社会人野球のエイジェックで投手コーチを務める小林雅英氏が分析「プロ野球ドラフト会議 supporeted by リポビタンD」が20日、東京都内のホテルで行われ、支配下で69人、育成で57人が指名された。異例の9人の“ドラ1公表”で、抽選も…

社会人野球のエイジェックで投手コーチを務める小林雅英氏が分析

「プロ野球ドラフト会議 supporeted by リポビタンD」が20日、東京都内のホテルで行われ、支配下で69人、育成で57人が指名された。異例の9人の“ドラ1公表”で、抽選も2選手。それも2球団ずつだった。解説者の見解はどうなのか。日体大から東京ガスを経て、ロッテや巨人、メジャーでもプレーした小林雅英氏(現・社会人エイジェック投手コーチ)は「場の荒れない、各球団狙い通りになったドラフト」だったと総括した。

 ドラフトの答えは5年後に分かると言われている。社会人チームのコーチを務めている小林氏は今回の指名選手の中にはオープン戦などで実際に見た選手も多かったという。「各球団とも理想に近いドラフトになったのではないかと思います」。理由は事前に1位を公表したのが9球団すべてが順当に交渉権を獲得できたこと。競合も2選手でそれも2球団。外れた阪神、ロッテも大きく軌道修正するほどの展開にもならなかった。ウエーバー順も分かっていたため、最後まで大きな波乱はなかったと見る。

 そんな中、各球団の狙いははっきりしていた。来季の戦力を獲得する「即戦力型」、高校生中心の「育成特化型」、オフの補強への手応えを感じさせる「補強期待型」の3つに分類される。即戦力の獲得で弱点の強化を狙った球団は、日本ハム、DeNA、西武、楽天、ロッテ、中日、ヤクルトの7球団。育成特化型だったのがオリックス、ソフトバンク、広島の3球団。「補強期待型」が巨人、阪神の2球団といった印象を受ける。

「即戦力型」の1つである日本ハムについては、上位で即戦力の投手(日体大・矢澤、富士大・金村)を獲り、3位で加藤豪将内野手を獲得。戦力の底上げができたと見る。「加藤選手は(日本ハムのウイークポイントである)二塁の定位置を取れる可能性がある。多田野くんとか村田透くんとかメジャーを経験した選手を受け入れる土壌もあるし、いい活躍ができるのではないか。あとは加藤くんがどう溶け込んでいけるか。マイナーでやっていた時よりは日本ハムの方が環境はいい。ハングリー精神をどこまで持ってやれるのかがポイントになりますね」と語る。

戦力整うヤクルトに少し見える“余裕”、阪神、巨人はトレード、FAに自信?

---

» **演習課題 1**:
ドラフト会議の記事で「即戦力型」に分類されている球団をすべて挙げてください。
» **演習課題 2**:
ドラフト会議の記事のうち「社会人野球のエイジェックで投手コーチを務める小林雅英氏が分析「プロ野球ドラフト会議 supporeted by」から「大きな波乱はなかったと見る。」まで(両端を含む)を、「ドラフト」を「新人選手選択」に差し替えて書き直してください。

---

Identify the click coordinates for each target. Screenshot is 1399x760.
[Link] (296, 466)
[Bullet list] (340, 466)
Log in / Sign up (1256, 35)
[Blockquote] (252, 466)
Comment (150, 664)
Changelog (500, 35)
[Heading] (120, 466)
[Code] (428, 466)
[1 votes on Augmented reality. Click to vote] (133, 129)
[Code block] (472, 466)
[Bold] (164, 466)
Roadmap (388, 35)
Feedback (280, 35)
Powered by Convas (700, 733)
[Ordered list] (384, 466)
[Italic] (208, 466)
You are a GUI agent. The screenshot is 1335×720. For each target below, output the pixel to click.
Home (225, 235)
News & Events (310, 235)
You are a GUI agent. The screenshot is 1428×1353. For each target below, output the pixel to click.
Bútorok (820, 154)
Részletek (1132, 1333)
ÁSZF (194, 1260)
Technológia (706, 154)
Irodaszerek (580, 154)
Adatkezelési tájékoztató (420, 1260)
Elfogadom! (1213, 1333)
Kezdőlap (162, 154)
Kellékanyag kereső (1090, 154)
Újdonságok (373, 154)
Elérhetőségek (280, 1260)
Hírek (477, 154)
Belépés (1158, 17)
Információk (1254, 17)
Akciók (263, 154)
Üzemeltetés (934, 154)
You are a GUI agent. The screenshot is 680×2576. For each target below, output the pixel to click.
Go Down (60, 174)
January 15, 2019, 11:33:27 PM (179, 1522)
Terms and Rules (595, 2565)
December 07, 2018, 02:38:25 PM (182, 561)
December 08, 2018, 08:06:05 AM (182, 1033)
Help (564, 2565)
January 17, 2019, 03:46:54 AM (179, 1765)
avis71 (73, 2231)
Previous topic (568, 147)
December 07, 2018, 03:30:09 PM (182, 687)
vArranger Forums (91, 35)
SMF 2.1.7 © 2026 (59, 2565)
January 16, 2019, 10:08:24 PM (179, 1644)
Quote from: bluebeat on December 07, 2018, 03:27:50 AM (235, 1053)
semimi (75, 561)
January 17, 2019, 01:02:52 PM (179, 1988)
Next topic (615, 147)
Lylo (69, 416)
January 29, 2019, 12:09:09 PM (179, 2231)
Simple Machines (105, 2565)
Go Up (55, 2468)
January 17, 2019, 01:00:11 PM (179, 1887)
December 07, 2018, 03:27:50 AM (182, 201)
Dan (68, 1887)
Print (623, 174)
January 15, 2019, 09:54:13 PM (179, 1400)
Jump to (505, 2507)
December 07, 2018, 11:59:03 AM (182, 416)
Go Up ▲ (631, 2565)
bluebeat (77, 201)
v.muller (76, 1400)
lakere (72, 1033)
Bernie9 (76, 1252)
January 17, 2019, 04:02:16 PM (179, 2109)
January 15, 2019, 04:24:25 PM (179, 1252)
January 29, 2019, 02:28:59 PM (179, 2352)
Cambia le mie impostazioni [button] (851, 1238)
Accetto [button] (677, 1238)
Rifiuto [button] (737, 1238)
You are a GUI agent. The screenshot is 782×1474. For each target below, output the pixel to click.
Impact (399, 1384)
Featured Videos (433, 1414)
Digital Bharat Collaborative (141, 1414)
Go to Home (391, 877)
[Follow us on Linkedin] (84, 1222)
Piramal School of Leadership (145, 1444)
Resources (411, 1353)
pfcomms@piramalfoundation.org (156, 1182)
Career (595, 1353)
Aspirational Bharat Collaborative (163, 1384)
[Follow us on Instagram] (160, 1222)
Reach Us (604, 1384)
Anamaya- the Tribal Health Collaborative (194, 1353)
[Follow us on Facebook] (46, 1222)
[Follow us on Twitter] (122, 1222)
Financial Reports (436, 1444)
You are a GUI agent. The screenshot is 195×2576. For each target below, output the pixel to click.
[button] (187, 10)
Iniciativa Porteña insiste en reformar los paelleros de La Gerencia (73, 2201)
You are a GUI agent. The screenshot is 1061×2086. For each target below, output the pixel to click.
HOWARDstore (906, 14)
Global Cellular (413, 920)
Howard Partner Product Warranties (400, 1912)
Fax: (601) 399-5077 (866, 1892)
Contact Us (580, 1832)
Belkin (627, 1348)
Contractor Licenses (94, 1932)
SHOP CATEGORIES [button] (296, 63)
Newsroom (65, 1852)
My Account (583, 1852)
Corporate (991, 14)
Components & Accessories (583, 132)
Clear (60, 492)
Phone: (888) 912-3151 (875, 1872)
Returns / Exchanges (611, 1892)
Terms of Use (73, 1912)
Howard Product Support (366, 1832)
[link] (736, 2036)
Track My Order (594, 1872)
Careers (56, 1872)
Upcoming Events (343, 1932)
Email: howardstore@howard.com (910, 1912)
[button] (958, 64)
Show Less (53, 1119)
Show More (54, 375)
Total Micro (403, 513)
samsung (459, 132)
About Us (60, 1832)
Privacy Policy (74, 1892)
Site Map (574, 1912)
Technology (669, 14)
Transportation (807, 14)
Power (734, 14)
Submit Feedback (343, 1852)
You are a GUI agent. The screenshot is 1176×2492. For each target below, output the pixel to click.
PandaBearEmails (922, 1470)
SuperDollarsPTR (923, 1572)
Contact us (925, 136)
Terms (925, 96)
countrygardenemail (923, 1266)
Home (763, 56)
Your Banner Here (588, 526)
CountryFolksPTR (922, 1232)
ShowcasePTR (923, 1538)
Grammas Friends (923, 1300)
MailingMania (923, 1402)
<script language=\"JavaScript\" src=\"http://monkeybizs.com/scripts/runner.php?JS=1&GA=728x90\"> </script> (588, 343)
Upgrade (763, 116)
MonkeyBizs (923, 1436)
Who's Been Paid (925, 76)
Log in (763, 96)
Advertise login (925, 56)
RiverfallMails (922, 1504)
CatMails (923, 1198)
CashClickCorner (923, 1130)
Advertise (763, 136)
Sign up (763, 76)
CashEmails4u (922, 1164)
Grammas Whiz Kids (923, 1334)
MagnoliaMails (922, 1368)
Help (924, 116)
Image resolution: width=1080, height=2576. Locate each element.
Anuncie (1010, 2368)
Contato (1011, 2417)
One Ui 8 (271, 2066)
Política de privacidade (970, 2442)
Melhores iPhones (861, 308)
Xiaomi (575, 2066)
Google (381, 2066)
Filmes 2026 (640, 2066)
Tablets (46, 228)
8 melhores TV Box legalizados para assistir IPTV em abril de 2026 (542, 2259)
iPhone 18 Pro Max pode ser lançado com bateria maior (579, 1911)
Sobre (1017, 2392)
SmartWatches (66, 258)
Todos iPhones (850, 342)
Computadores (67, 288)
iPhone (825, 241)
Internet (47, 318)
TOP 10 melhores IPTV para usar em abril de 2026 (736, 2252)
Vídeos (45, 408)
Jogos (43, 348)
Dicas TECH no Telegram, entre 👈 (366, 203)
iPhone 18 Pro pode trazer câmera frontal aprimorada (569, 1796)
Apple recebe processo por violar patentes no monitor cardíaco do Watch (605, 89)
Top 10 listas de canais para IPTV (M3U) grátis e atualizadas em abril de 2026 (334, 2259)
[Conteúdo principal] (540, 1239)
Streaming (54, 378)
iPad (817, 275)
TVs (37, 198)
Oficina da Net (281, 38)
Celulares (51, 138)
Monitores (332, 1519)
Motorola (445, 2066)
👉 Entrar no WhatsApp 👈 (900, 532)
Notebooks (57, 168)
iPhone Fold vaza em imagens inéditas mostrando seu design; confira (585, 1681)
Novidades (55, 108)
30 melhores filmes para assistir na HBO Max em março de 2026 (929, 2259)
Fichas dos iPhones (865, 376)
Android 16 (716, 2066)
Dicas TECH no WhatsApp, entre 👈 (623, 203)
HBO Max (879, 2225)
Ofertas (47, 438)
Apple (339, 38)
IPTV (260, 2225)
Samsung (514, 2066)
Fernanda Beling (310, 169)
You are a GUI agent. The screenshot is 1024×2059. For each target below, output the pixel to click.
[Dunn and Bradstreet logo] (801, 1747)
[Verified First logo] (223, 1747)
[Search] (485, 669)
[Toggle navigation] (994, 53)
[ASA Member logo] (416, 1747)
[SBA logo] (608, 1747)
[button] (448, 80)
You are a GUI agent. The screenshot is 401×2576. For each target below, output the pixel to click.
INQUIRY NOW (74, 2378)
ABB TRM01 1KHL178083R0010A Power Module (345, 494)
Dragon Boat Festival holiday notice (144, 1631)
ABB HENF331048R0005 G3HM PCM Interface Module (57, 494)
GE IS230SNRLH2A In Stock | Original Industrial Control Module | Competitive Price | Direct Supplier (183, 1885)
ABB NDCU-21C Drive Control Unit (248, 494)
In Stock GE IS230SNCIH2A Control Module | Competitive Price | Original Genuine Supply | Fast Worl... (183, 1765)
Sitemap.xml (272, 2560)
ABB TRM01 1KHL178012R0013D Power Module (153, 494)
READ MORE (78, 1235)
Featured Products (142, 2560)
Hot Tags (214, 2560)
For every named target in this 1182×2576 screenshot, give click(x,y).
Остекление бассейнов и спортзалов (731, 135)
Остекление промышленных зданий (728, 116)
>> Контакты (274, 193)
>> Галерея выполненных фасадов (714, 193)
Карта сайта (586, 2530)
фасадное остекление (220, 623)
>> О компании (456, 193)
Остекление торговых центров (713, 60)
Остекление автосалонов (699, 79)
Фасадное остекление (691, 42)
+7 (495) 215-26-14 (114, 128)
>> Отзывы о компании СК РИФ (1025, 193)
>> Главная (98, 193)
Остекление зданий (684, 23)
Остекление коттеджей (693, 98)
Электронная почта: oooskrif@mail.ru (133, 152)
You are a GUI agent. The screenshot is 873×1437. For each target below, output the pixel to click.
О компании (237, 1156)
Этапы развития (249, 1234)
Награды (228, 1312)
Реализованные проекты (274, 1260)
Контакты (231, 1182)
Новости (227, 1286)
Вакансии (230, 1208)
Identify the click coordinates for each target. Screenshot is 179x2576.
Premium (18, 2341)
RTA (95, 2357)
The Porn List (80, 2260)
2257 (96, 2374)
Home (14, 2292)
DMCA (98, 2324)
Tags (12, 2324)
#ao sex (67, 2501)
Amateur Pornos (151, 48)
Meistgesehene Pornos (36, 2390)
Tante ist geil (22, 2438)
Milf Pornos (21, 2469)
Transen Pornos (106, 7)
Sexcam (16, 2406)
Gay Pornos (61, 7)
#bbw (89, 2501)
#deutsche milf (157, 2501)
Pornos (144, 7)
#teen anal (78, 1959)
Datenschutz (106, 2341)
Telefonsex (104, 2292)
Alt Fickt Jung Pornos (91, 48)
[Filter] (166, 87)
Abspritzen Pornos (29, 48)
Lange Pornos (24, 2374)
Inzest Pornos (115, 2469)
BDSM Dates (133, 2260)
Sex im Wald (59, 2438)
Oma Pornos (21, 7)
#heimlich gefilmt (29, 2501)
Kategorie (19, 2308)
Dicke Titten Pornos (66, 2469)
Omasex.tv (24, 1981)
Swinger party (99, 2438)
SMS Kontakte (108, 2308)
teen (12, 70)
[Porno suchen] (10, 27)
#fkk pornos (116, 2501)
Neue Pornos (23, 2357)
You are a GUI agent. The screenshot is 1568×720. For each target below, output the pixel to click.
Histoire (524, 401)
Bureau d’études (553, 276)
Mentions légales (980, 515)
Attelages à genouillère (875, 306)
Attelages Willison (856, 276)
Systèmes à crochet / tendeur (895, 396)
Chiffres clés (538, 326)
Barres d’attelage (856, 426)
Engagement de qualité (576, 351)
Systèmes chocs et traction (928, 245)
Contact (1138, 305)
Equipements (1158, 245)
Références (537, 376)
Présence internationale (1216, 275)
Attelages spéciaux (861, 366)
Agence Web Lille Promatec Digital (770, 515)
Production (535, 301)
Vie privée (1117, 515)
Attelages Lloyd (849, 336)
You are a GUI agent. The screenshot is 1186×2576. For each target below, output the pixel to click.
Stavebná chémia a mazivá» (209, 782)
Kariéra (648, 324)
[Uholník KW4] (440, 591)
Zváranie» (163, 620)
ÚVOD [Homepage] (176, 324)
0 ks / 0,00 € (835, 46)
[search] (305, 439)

---

» **想定解答 1**:
日本ハム、DeNA、西武、楽天、ロッテ、中日、ヤクルト

» **想定解答 2**:
社会人野球のエイジェックで投手コーチを務める小林雅英氏が分析「プロ野球新人選手選択会議 supporeted by リポビタンD」が20日、東京都内のホテルで行われ、支配下で69人、育成で57人が指名された。異例の9人の“ドラ1公表”で、抽選も…

社会人野球のエイジェックで投手コーチを務める小林雅英氏が分析

「プロ野球新人選手選択会議 supporeted by リポビタンD」が20日、東京都内のホテルで行われ、支配下で69人、育成で57人が指名された。異例の9人の“ドラ1公表”で、抽選も2選手。それも2球団ずつだった。解説者の見解はどうなのか。日体大から東京ガスを経て、ロッテや巨人、メジャーでもプレーした小林雅英氏(現・社会人エイジェック投手コーチ)は「場の荒れない、各球団狙い通りになった新人選手選択」だったと総括した。

 新人選手選択の答えは5年後に分かると言われている。社会人チームのコーチを務めている小林氏は今回の指名選手の中にはオープン戦などで実際に見た選手も多かったという。「各球団とも理想に近い新人選手選択になったのではないかと思います」。理由は事前に1位を公表したのが9球団すべてが順当に交渉権を獲得できたこと。競合も2選手でそれも2球団。外れた阪神、ロッテも大きく軌道修正するほどの展開にもならなかった。ウエーバー順も分かっていたため、最後まで大きな波乱はなかったと見る。